====== STUDY MATERIAL ======

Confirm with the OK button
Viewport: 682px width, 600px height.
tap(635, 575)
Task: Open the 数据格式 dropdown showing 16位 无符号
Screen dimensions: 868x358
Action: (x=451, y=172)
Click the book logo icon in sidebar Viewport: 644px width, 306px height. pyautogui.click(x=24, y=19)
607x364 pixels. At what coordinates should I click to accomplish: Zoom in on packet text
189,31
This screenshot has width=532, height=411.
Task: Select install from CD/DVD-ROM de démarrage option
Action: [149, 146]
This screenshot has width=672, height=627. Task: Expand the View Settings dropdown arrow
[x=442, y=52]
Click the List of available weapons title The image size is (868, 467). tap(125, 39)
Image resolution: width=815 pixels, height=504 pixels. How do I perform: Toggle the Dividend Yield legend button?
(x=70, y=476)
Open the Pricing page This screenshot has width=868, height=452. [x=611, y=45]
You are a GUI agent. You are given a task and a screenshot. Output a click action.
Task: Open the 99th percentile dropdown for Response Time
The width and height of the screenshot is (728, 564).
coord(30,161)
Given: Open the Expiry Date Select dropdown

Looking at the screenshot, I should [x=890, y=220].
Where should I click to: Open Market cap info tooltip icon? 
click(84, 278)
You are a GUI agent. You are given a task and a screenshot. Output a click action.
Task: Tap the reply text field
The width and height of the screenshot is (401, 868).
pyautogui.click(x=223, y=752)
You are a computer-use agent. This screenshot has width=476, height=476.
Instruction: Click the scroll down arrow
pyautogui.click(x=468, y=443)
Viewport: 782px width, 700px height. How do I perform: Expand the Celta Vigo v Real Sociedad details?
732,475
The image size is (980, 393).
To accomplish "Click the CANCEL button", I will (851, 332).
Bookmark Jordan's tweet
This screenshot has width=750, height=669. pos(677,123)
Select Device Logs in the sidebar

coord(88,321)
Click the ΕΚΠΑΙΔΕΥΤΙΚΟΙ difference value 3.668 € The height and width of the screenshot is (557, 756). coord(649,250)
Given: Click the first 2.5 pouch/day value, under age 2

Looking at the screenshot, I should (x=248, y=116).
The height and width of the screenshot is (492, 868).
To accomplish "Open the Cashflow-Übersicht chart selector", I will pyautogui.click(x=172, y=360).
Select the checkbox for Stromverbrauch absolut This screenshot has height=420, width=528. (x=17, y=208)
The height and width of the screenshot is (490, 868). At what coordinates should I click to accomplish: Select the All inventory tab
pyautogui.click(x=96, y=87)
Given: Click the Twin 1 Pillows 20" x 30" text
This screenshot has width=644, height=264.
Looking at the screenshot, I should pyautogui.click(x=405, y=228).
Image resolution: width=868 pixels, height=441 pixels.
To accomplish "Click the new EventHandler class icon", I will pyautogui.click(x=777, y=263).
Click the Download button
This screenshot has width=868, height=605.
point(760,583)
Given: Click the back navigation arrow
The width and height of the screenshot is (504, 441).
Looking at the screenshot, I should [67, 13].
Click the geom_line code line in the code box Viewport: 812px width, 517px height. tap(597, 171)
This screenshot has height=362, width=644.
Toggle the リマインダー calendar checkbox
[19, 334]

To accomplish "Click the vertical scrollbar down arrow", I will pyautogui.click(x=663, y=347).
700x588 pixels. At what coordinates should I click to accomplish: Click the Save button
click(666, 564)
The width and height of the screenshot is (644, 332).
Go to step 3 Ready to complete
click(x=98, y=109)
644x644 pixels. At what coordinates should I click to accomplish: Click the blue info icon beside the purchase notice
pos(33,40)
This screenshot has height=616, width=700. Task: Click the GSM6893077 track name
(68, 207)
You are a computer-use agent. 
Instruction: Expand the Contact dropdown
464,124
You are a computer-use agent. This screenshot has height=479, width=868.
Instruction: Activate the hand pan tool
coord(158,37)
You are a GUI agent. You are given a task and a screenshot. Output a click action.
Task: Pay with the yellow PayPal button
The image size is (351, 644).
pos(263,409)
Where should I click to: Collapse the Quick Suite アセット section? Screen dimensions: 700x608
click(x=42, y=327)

======

EXERCISE DETAILS: Which lines above run from the one containing "The height and width of the screenshot is (492, 868)." down to the one containing "Select the checkbox"? Repeat exactly those, both ends included, and nothing else.

WRITTEN SOLUTION:
The height and width of the screenshot is (492, 868).
To accomplish "Open the Cashflow-Übersicht chart selector", I will pyautogui.click(x=172, y=360).
Select the checkbox for Stromverbrauch absolut This screenshot has height=420, width=528. (x=17, y=208)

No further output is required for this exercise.